What the task requires: Beginning with the first line, transcribe the entries below exactly through the line containing "Se souvenir de moi (114, 453)", inclusive.

[Items listed in a dataset]
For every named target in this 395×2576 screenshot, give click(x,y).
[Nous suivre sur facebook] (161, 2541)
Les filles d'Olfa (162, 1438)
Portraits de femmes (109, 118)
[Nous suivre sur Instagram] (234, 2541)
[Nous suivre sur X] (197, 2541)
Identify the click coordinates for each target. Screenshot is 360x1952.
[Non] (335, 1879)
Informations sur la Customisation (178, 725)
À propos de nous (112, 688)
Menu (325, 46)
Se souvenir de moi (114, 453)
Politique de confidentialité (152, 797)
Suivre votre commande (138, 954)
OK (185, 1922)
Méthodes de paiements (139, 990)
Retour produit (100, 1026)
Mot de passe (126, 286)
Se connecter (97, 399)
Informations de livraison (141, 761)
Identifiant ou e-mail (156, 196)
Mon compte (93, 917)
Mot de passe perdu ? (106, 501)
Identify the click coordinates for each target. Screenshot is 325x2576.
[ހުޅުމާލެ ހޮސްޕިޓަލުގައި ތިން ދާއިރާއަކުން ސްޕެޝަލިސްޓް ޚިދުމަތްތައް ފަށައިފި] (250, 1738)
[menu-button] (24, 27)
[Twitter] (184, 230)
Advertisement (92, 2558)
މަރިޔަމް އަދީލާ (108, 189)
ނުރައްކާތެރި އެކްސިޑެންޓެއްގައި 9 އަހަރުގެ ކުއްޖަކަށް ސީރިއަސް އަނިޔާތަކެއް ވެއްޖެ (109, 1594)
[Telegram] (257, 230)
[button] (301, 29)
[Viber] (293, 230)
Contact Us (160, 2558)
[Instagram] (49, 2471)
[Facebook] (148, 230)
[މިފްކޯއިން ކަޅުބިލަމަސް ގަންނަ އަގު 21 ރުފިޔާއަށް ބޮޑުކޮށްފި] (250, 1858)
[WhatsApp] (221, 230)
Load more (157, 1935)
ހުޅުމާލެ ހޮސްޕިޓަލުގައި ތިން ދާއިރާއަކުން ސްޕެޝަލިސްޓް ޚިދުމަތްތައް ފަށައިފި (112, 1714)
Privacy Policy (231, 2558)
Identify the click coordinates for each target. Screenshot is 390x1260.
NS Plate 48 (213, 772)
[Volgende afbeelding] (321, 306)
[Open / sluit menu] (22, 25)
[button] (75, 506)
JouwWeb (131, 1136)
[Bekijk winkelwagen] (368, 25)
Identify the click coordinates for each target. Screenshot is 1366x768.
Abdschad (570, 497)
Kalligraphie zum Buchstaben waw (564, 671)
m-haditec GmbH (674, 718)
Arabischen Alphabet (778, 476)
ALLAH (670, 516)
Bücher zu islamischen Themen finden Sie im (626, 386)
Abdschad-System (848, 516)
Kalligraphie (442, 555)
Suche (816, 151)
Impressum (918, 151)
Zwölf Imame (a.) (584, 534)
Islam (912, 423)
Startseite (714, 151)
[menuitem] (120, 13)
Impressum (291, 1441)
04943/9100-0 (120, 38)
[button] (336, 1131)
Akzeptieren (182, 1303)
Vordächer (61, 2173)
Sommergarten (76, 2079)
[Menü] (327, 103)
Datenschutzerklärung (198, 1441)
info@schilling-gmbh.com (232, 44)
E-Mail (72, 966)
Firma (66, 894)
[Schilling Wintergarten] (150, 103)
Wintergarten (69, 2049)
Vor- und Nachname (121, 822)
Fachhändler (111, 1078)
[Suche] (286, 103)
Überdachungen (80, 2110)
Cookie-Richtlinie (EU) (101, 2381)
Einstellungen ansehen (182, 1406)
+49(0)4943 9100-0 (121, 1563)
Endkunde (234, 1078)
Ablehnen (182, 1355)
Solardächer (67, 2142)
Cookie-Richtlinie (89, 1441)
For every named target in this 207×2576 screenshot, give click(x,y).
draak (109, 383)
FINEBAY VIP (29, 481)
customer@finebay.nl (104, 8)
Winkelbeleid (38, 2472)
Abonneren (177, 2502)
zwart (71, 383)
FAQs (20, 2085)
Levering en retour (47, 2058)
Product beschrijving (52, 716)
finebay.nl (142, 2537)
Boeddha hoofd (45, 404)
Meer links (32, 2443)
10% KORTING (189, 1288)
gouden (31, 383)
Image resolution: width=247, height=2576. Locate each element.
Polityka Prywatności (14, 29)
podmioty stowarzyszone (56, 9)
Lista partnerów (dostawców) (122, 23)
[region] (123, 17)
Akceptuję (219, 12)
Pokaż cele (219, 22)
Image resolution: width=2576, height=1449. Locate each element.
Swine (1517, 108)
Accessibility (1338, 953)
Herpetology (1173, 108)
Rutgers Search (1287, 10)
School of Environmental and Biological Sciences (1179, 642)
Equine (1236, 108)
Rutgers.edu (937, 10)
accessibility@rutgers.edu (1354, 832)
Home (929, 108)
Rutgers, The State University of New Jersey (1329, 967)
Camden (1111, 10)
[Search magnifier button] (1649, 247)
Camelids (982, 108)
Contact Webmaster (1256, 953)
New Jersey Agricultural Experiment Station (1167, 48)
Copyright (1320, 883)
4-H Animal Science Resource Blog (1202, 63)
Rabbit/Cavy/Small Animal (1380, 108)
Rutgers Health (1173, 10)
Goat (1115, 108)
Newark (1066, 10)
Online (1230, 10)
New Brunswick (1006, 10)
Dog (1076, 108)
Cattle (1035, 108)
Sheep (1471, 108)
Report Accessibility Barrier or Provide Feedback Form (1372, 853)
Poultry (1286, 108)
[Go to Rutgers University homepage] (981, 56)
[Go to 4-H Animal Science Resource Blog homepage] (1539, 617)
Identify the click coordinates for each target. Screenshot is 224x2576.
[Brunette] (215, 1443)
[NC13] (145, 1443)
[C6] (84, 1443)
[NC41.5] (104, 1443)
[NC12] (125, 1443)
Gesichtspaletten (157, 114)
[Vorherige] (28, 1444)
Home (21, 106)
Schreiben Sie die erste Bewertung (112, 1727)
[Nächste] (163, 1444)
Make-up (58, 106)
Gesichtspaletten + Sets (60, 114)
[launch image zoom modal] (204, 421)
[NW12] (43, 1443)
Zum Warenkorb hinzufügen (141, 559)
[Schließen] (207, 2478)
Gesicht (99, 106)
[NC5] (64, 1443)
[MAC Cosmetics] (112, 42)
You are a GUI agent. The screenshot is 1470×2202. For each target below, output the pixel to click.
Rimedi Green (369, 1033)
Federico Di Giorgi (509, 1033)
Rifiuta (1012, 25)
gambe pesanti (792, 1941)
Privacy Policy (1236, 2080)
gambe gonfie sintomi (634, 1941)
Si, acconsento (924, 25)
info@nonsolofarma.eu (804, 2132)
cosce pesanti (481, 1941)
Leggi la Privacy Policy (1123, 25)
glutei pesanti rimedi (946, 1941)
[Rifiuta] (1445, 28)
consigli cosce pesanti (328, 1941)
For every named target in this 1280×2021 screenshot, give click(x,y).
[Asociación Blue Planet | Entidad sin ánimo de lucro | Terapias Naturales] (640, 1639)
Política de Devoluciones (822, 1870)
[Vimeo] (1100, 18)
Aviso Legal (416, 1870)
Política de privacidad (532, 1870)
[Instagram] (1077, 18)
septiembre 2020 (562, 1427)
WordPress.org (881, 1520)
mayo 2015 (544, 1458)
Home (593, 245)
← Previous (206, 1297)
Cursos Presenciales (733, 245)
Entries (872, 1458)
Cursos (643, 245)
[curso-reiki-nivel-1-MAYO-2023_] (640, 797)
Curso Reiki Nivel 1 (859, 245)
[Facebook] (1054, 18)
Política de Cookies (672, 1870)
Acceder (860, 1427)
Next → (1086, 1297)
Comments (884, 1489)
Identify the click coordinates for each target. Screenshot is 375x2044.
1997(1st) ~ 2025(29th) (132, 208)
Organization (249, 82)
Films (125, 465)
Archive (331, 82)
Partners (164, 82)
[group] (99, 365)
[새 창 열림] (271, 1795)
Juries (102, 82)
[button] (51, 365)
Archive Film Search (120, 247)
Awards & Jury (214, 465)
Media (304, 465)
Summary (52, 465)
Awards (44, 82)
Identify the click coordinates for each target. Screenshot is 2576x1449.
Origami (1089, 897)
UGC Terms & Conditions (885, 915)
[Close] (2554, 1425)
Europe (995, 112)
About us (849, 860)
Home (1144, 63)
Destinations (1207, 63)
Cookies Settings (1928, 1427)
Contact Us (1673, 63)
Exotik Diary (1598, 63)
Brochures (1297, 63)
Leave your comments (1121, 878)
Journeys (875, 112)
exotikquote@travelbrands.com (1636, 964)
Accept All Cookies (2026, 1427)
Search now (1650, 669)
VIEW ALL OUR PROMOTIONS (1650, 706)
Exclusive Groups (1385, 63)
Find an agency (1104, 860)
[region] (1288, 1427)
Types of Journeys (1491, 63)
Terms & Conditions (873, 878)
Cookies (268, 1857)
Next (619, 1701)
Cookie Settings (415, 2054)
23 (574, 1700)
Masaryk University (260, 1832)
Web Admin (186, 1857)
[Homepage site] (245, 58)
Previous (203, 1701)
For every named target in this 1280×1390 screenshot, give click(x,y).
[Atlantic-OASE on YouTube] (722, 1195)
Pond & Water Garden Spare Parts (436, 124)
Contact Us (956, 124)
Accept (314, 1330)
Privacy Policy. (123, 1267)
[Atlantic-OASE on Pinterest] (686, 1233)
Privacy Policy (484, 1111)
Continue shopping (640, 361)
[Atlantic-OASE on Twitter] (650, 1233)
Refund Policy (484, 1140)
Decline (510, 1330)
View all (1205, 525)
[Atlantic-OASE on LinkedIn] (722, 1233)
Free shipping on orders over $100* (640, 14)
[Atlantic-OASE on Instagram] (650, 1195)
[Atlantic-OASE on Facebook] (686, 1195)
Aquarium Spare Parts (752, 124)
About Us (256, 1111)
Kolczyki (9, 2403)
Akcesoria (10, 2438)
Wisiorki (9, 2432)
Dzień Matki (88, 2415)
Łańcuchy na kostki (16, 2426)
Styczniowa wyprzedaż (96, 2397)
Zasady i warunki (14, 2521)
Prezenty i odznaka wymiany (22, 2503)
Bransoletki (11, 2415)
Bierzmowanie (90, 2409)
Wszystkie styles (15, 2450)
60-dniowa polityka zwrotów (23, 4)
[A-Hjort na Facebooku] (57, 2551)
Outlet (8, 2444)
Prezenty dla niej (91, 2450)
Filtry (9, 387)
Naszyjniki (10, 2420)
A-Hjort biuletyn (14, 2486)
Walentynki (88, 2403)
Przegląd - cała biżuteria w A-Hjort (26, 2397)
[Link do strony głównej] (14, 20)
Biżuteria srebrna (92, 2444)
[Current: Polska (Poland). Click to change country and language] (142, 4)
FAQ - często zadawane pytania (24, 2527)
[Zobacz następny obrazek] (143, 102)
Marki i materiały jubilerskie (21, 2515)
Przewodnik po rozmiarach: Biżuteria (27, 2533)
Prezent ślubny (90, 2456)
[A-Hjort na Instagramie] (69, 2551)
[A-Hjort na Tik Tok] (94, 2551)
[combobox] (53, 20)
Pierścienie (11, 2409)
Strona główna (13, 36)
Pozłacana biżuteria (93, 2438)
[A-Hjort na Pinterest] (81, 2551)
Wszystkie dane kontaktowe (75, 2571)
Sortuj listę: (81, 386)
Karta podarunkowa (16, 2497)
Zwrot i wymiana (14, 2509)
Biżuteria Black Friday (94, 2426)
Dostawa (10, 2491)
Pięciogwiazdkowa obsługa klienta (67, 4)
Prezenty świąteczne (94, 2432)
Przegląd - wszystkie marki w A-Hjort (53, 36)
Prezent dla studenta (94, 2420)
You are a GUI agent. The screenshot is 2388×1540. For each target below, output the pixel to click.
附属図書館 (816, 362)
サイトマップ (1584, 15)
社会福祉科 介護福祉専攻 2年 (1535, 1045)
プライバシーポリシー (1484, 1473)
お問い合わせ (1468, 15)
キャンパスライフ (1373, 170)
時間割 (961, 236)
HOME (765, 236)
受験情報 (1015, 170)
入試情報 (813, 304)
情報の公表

The answer:
For every named target in this 395×2576 screenshot, give click(x,y).
[Nous suivre sur facebook] (161, 2541)
Les filles d'Olfa (162, 1438)
Portraits de femmes (109, 118)
[Nous suivre sur Instagram] (234, 2541)
[Nous suivre sur X] (197, 2541)
Identify the click coordinates for each target. Screenshot is 360x1952.
[Non] (335, 1879)
Informations sur la Customisation (178, 725)
À propos de nous (112, 688)
Menu (325, 46)
Se souvenir de moi (114, 453)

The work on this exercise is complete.